Saturday, October 31, 2009

Parkway Funding

As a recent editorial from the Sacramento Bee examines, for several years there have been efforts to ensure a stable source of funding for the Parkway through some form of tax increase, which have all failed and the Parkway continues to deteriorate.

The solution is that embraced by other signature parks in the country.

The Parkway is falling behind about $1.1 million annually just in maintenance, according to the American River Parkway Financial Needs Study Update 2006 (p. vii), so it is impossible to care for the Parkway up as it was intended to be cared for, let alone to improve it by adding new land and expanding its educational and recreational assets; particularly during troubled economic times.

The solution we have proposed for stabilizing funding for the American River Parkway is to establish a Joint Powers Authority (JPA) of local government entities (currently being discussed by local public leadership) to govern the Parkway and creating a nonprofit American River Parkway Conservancy to provide management and a supplemental fund raising capability through philanthropy, which you can read more about on our website’s news page in our press releases from January 20 & July 14, 2009.

This is the model being used by the Central Park Conservancy to manage Central Park in New York—the Conservancy provides 85% of funding needed by Central Park—and the Sacramento Zoological Society to manage the Sacramento Zoo, which they have wholly done since 1997 under contract with the City of Sacramento.

Another superb example is the San Dieguito River Park in San Diego, California—an excerpt from their website:

“The San Dieguito River Valley Regional Open Space Park Joint Powers Authority, also known as the San Dieguito River Park, is the agency responsible for creating a natural open space park in the San Dieguito River Valley. The Park will someday extend from the ocean at Del Mar to Volcan Mountain, just north of Julian.

“The San Dieguito River Park Joint Powers Authority was formed as a separate agency on June 12, 1989, by the County of San Diego and the Cities of Del Mar, Escondido, Poway, San Diego and Solana Beach.

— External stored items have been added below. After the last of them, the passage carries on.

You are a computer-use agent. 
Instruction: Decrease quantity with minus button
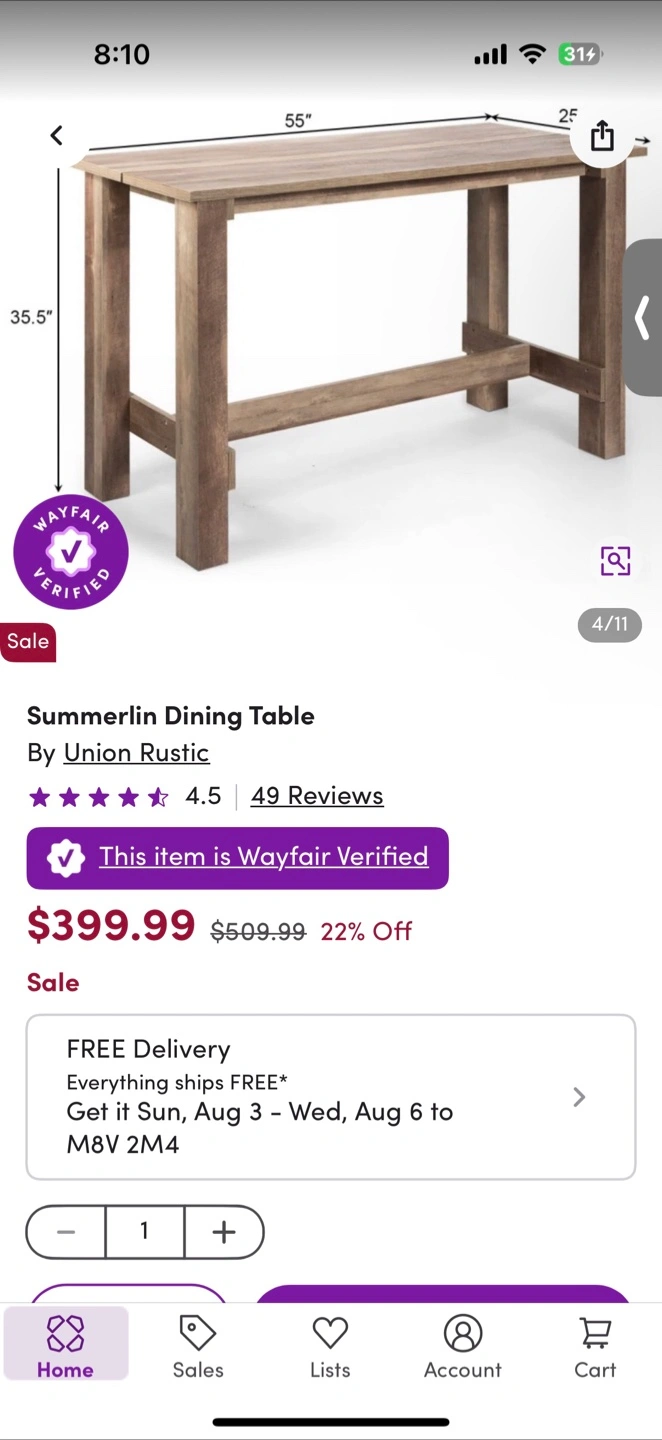click(66, 1232)
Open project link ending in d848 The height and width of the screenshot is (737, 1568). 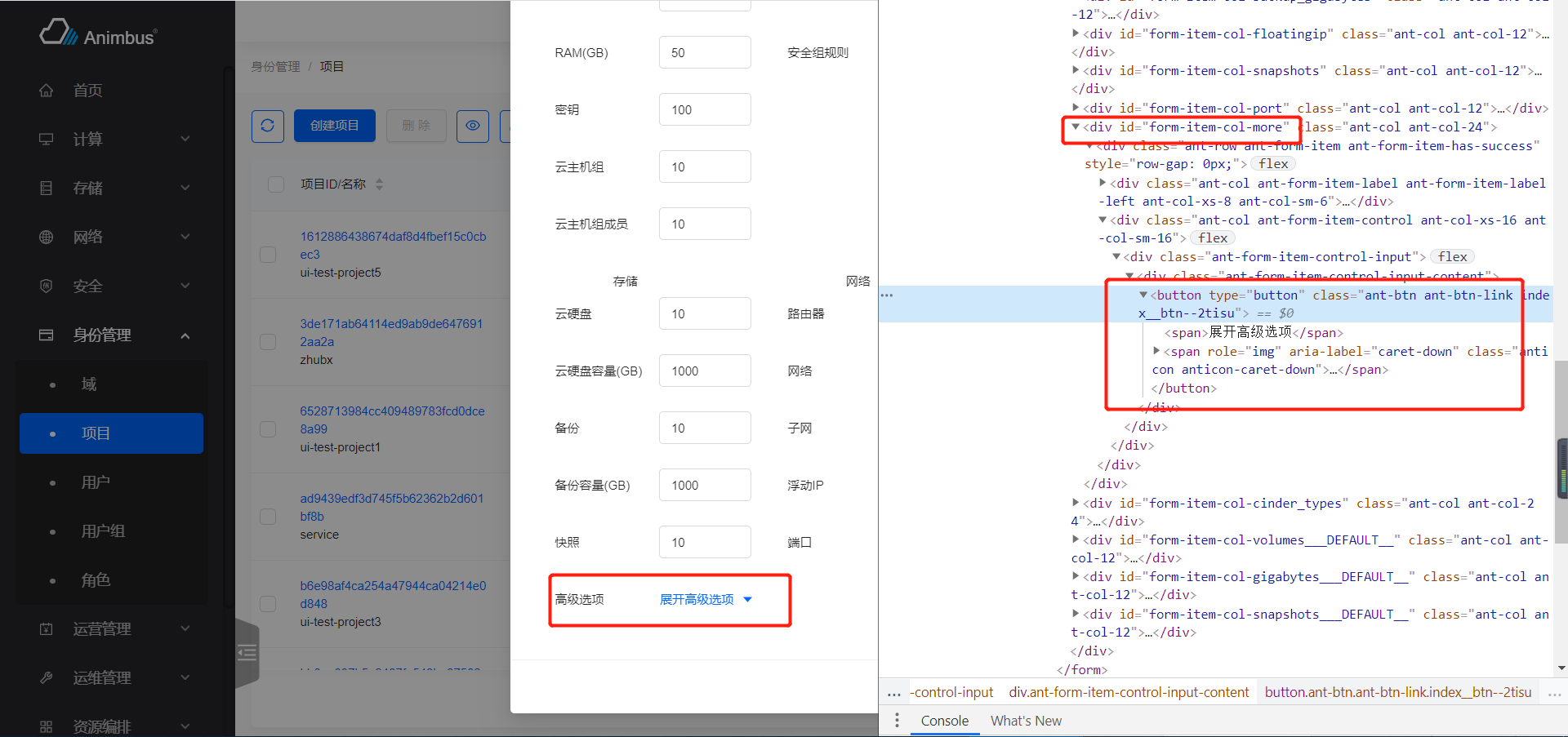pos(393,594)
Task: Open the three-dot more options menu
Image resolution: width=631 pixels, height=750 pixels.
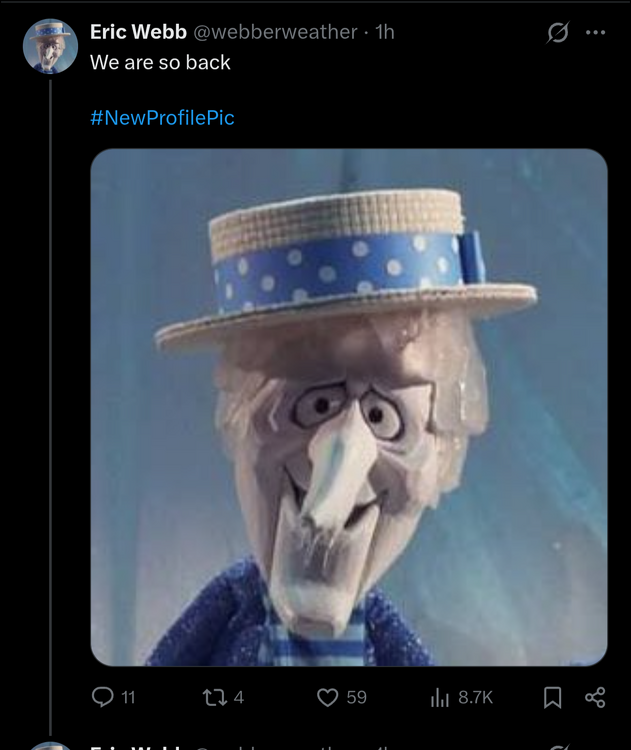Action: [x=596, y=32]

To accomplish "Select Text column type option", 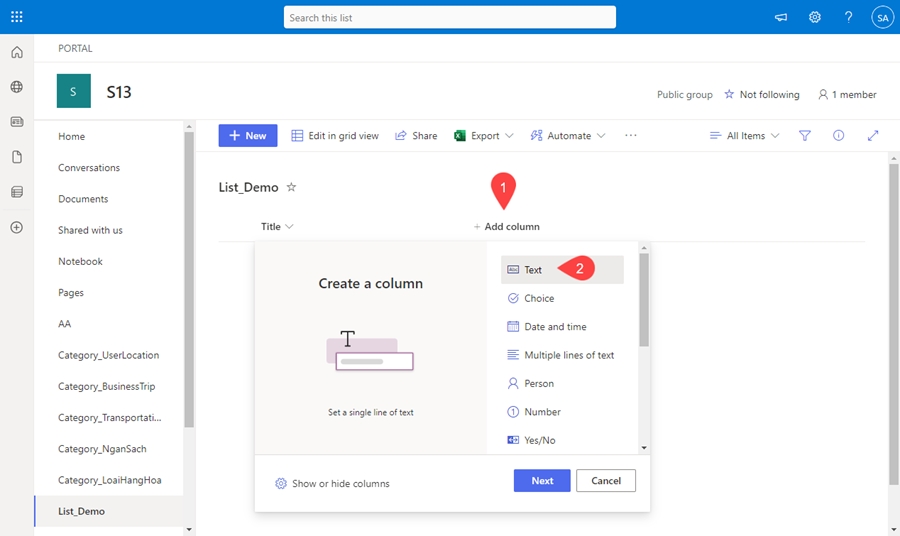I will coord(533,270).
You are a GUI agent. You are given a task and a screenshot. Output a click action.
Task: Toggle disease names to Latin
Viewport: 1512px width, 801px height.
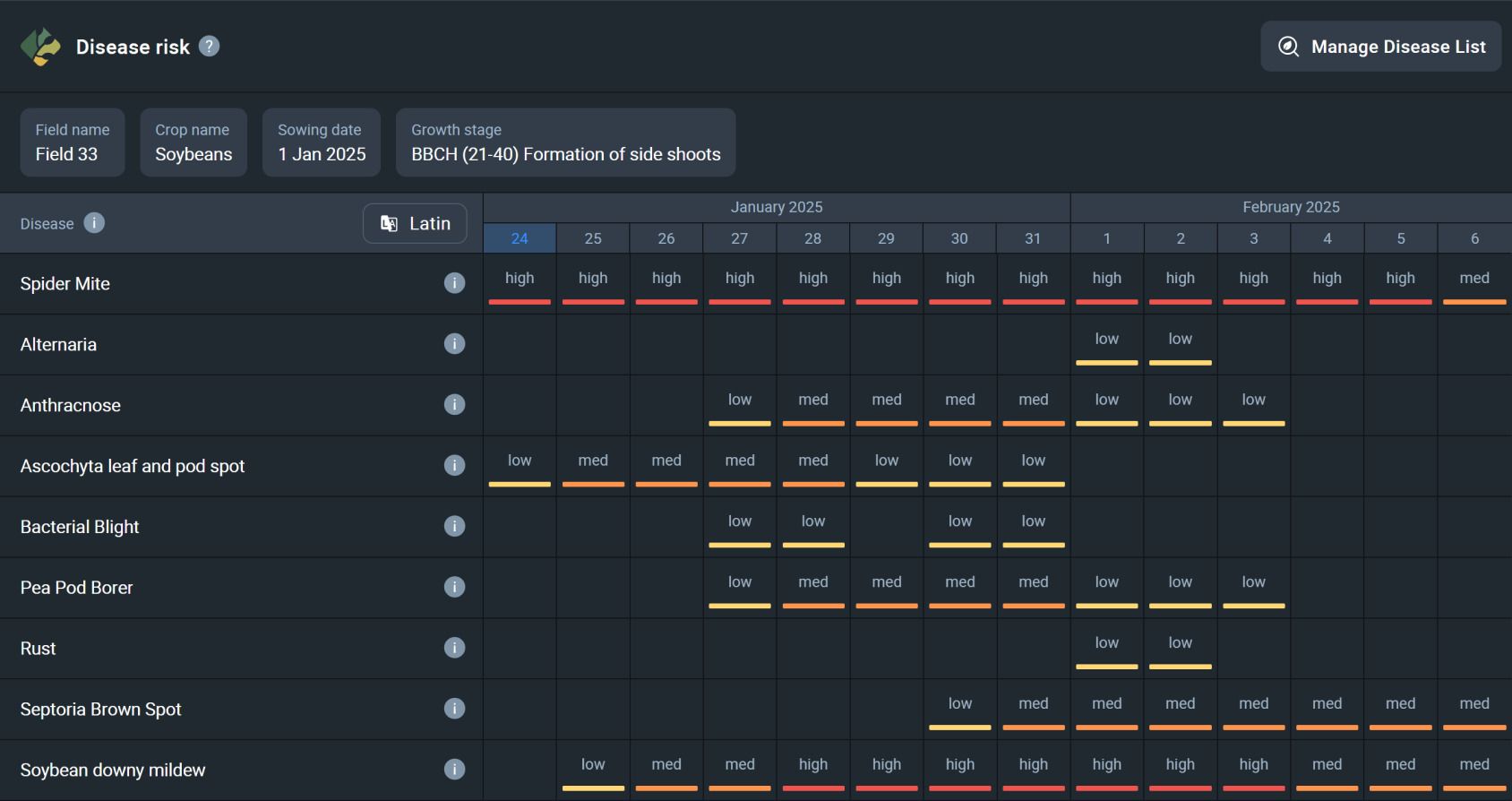click(415, 223)
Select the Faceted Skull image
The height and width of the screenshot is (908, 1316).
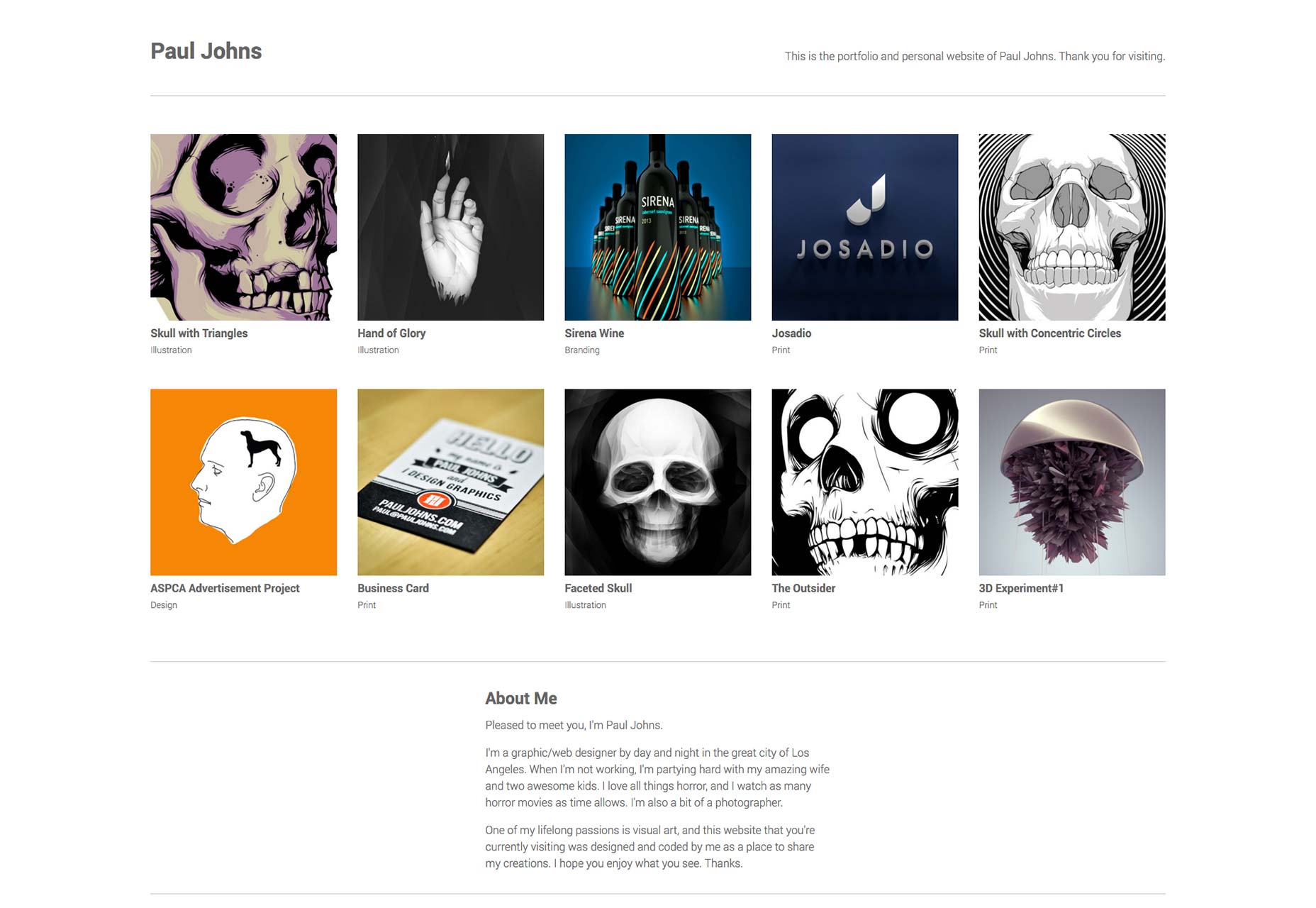(657, 482)
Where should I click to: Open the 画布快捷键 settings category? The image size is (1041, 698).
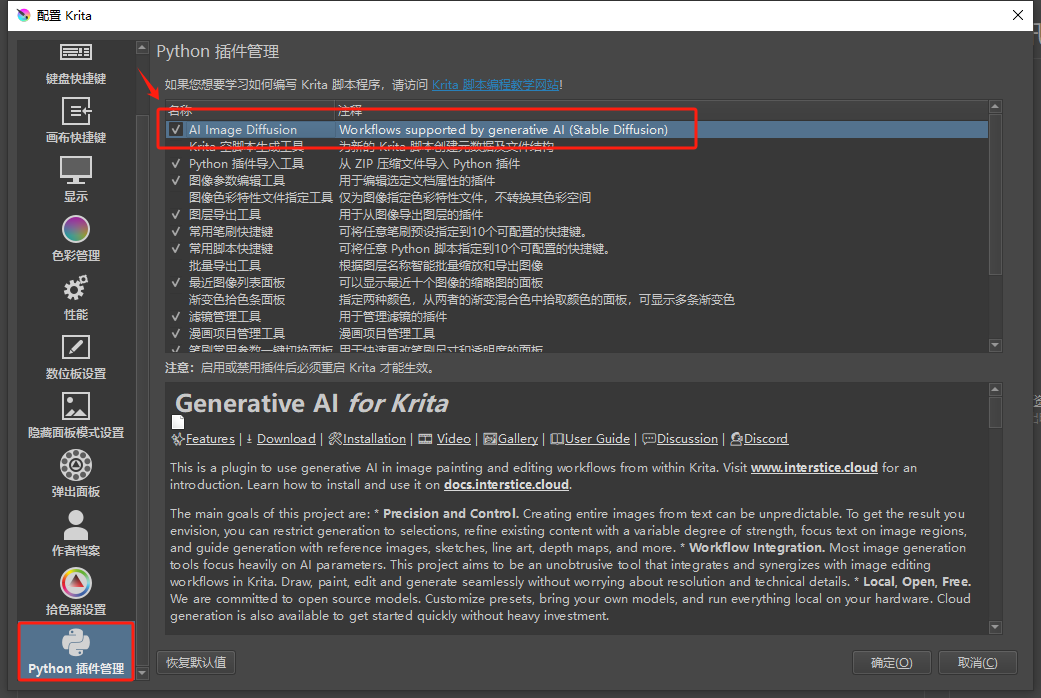76,120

It was empowered to acquire, plan, design, improve, operate and maintain the San Dieguito River Park.”

The idea in this editorial from the Sacramento Bee—correct in its call for a JPA and stable funding—but not in the benefit assessment district (more taxes) or the idea to support the Parkway through the purchase of $50 passports as the passport funds get swept into the park's general fund which can be used to support any of the numerous parks and activities throughout the County, still leaving the Parkway competing for limited funding rather than having a dedicated funding stream which the JPA/Conservancy combo would provide.

An excerpt.

“To remedy that, elected officials and citizen groups have been exploring a joint powers agreement between Sacramento County (the historical steward of the parkway) and the cities of Sacramento, Rancho Cordova and Folsom to create a "special benefit assessment district."

“While a draft agreement is heading toward a Nov. 19 vote of the county's Recreation and Parks Commission – and then on to the county board and the three city councils – major questions remain on the details.

“Would the proposed governing structure (two votes for the county, four votes for the cities) fragment the vision and administration of the parkway – giving the cities de facto control though the county owns and operates the parkway? And would the proposed assessment really go toward security and maintenance operations, or toward building new facilities in a parkway that until now has remained a largely natural river setting?

“While all this gets hammered out, ordinary folks who use the parkway can help mitigate the funding crisis.

“Buy a $50 Parks Passport. The money goes directly to park operations, and covers unlimited day use and parking for a year. It provides a way for people who bike or walk in the parkway to support the parkway – and other parks in Sacramento County. Currently, the county sells only 2,500 passes a year.”